November 26, 2010 at 17:56 | Unregistered CommenterJane

It's called Big Brother. That generation was born around the year that George Orwell wrote about - 1984.

November 26, 2010 at 18:01 | Unregistered CommenterPat Nurse

Perhaps people like the lady journalist in question should be sent my 'Adopt A Quitter' pamphlet ?

The idea is this. Miss Prim (as we shall call her for now) 'adopts' a smoker on the verge of quitting, and - once he DOES finally break free of his addiction - SHE signs a legally-binding pledge to compensate the Treasury by HERSELF paying to it the amount of tax it would otherwise lose as a result of said smoker's revenue-denying action (the selfish bastard).

I like to think of it as ‘Asymmetrical Socio-Economic Symbiosis’ (partly to appeal to American academics, I confess) – a concept which my team is currently seeking to implant in Mr Cameron’s brain, as part of our ‘Big Society’ drive. The finer details (as to duration etc) could be worked out by someone trusted to be statistically imaginative, and not overly hidebound by real-world considerations. An epidemiologist, for example.

Such a magnanimous gesture would ensure two things:

a) The perpetual (and justified) preening of Miss Prim at having Saved A Sinner by her socially-aware altruism, and

b) The Sinner's relief at not having deprived the Exchequer (usually referred to as ‘the NHS’ in this context) of much-needed funding as the result of his forgoing a cherished pastime.

How's THAT for Blue-sky thinking ?

Please DON’T be afraid to point out ANY flaws in my little scheme.

November 26, 2010 at 22:54 | Unregistered CommenterMartin V

Martin V

Lovely idea.
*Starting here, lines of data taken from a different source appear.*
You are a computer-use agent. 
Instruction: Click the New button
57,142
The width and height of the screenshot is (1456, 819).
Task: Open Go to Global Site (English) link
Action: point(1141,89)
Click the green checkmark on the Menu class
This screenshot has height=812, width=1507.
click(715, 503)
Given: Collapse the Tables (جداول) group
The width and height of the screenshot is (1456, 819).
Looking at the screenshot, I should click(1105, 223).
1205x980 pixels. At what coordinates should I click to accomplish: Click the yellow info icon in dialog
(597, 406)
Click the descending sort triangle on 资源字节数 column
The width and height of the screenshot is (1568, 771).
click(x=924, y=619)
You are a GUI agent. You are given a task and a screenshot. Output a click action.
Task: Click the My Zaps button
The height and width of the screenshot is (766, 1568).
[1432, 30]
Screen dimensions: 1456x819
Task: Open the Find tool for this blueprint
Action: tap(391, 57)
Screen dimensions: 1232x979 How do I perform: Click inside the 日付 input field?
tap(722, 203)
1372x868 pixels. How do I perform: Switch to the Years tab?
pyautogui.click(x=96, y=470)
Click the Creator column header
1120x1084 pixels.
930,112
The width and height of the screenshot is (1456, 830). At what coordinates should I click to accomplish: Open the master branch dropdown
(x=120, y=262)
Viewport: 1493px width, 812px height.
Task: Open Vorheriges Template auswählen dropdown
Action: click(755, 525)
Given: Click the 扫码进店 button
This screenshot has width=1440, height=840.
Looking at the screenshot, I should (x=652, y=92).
But expanding the idea - X starts smoking again and Miss PRIM, being unaware of this fact, continues to pay. Thus, the Treasury doubles its income.

From this simple, stupid idea, we see that the Treasury cannot lose. It therefore follows that it is in the interests of the Treasury (aka the Government) to encourage disputes.

It is in the interests of Tobacco Control and The Government not to BAN tobacco. By not banning tobacco, much more treasure is acquired from THE PEOPLE, as a whole.

What is awful is that THE PEOPLE (including our politicians( do not know what is going on.